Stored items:
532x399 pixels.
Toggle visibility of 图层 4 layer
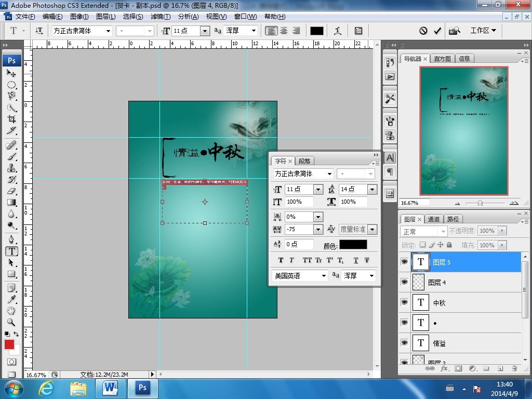(404, 282)
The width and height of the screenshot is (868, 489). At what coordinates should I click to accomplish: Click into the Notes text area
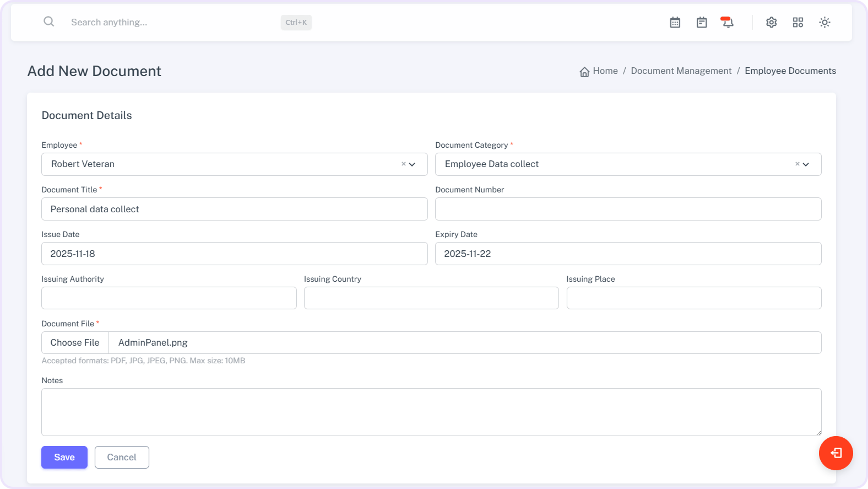(431, 412)
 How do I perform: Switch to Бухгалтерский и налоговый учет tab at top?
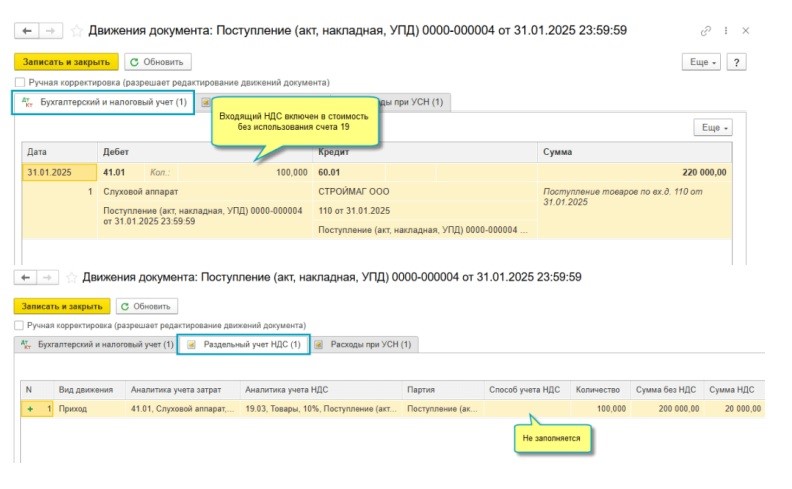click(105, 102)
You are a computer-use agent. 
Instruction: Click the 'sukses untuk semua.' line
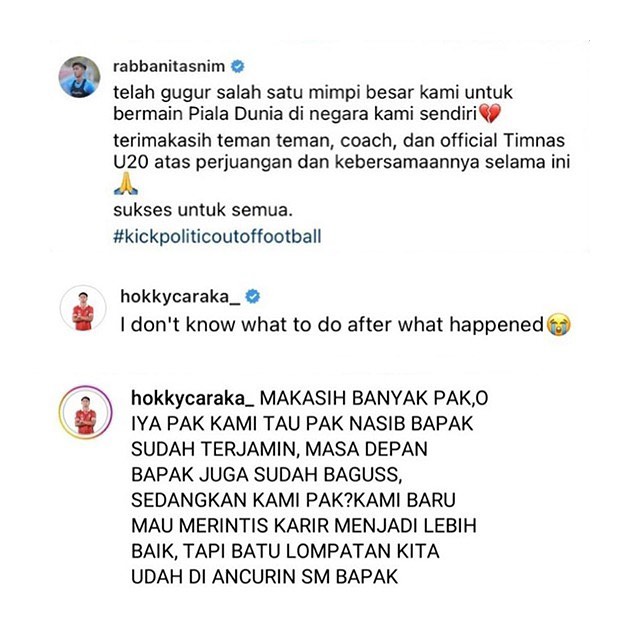click(203, 210)
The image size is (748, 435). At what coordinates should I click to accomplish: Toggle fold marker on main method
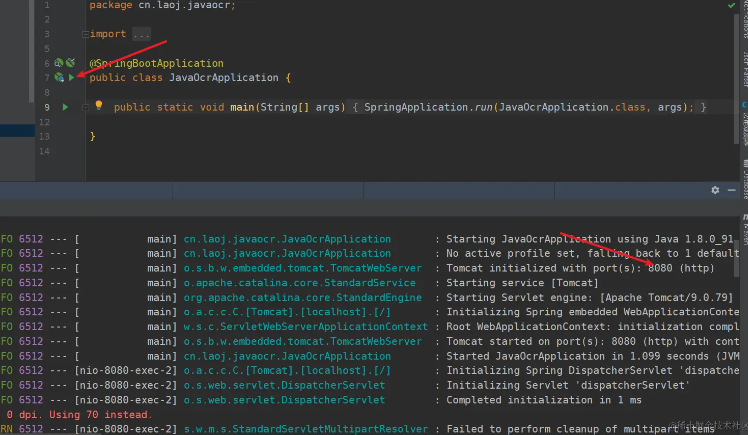pyautogui.click(x=85, y=107)

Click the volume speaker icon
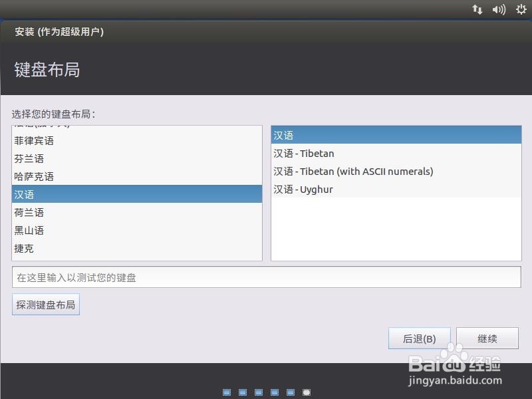tap(497, 9)
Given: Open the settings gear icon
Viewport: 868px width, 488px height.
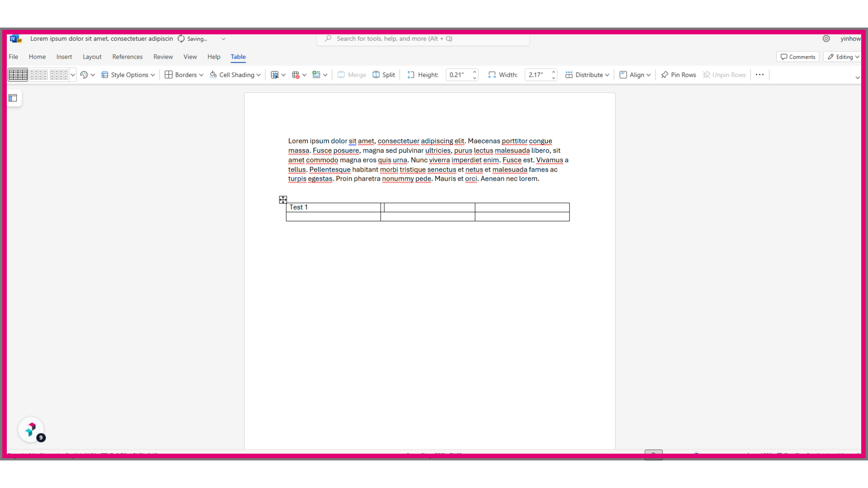Looking at the screenshot, I should tap(826, 39).
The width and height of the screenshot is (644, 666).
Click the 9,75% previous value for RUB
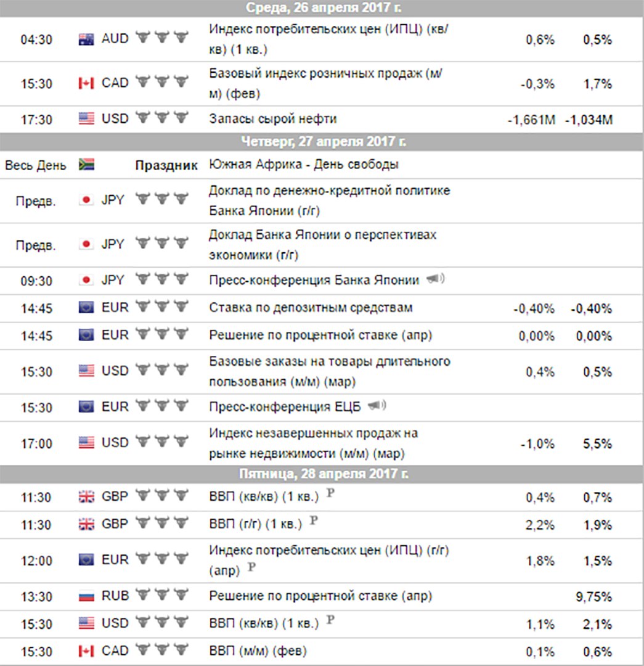(x=593, y=597)
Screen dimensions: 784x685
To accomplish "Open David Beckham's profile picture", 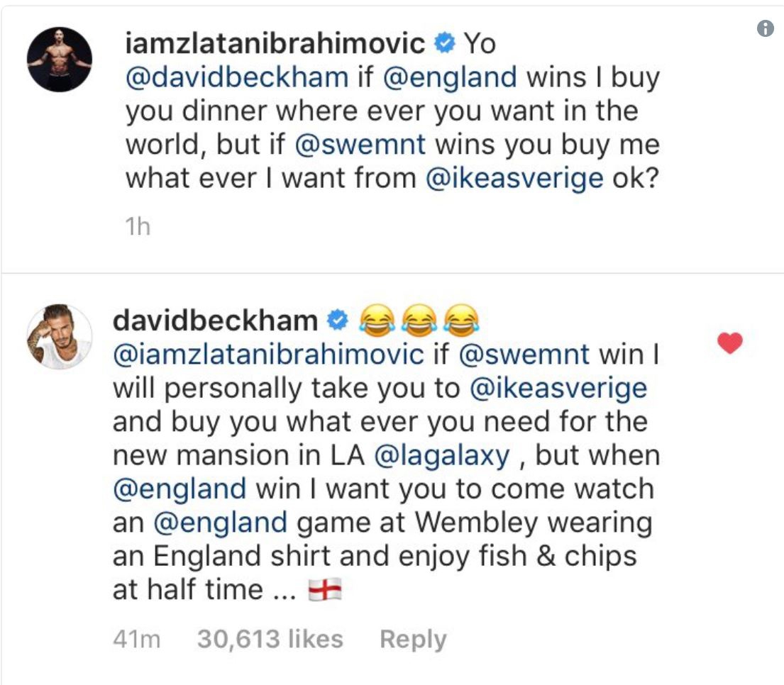I will click(60, 337).
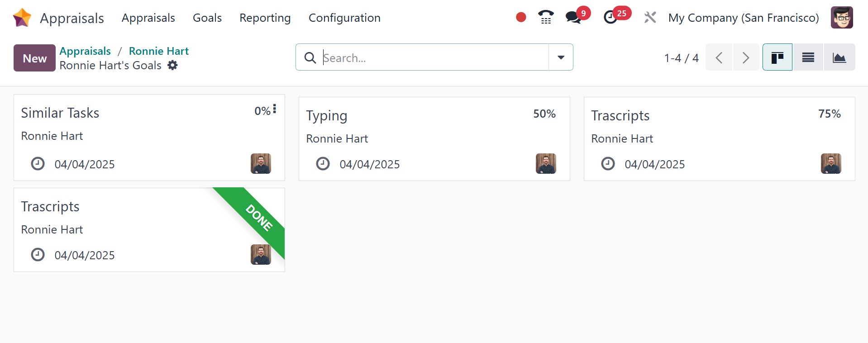The width and height of the screenshot is (868, 343).
Task: Click the red recording status dot
Action: (521, 18)
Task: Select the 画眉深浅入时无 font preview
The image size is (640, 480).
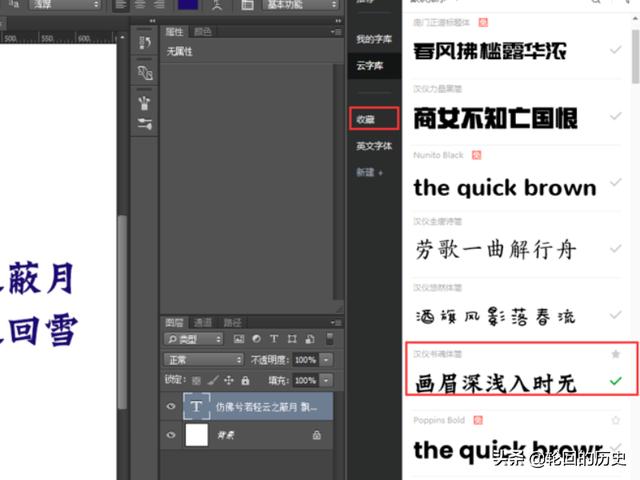Action: pos(496,383)
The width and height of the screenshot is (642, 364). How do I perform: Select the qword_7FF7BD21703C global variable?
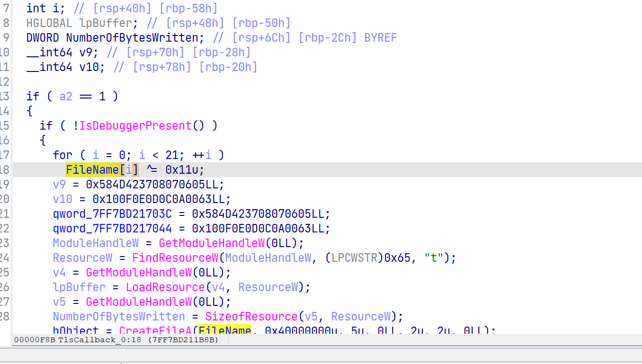click(x=112, y=214)
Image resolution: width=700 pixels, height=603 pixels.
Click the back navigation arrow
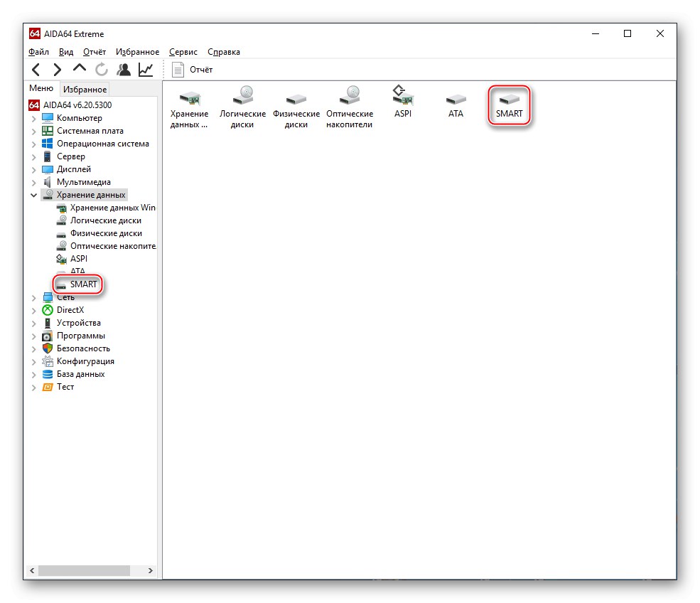coord(36,69)
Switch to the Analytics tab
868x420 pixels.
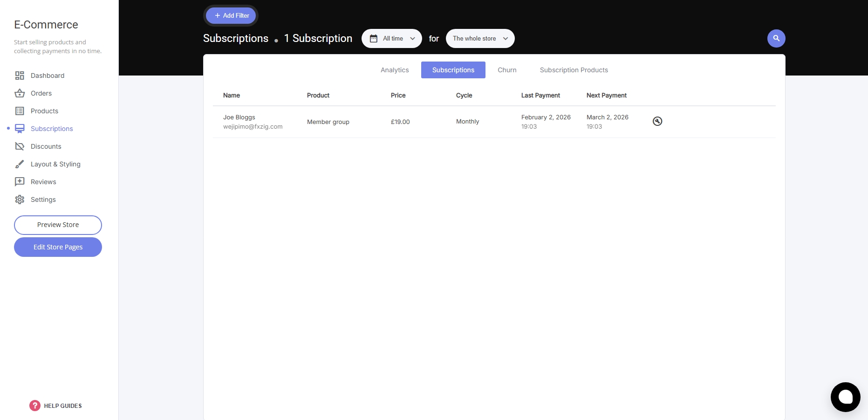pos(395,70)
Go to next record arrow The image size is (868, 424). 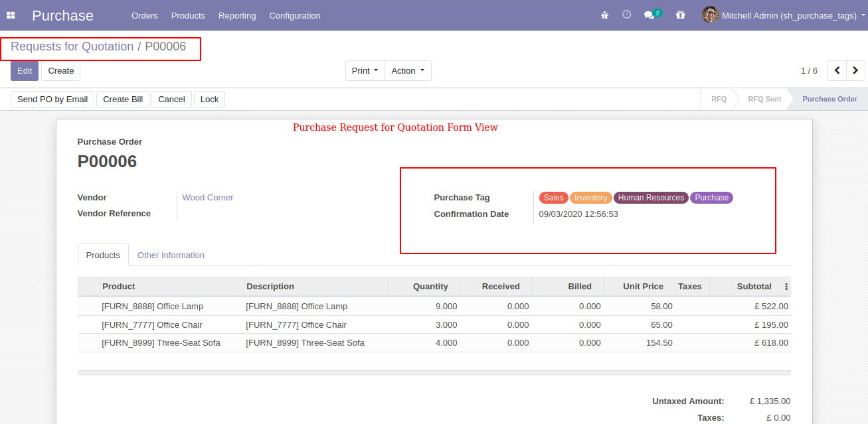click(x=855, y=70)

WHAT IS BEING ASKED: From the first line through the line with "Given: Open the settings gear icon", output those lines of the entries above exactly, and nothing else, with the pictures left out.

SOLUTION FOR THIS TASK:
532x399 pixels.
Toggle visibility of 图层 4 layer
(404, 282)
The width and height of the screenshot is (868, 489). At what coordinates should I click to accomplish: Click into the Notes text area
(431, 412)
 How do I perform: Switch to Бухгалтерский и налоговый учет tab at top?
click(105, 102)
You are a computer-use agent. 
Instruction: Click the 'sukses untuk semua.' line
click(203, 210)
The image size is (748, 435). At what coordinates should I click to accomplish: Toggle fold marker on main method
pyautogui.click(x=85, y=107)

Click the volume speaker icon
tap(497, 9)
Given: Open the settings gear icon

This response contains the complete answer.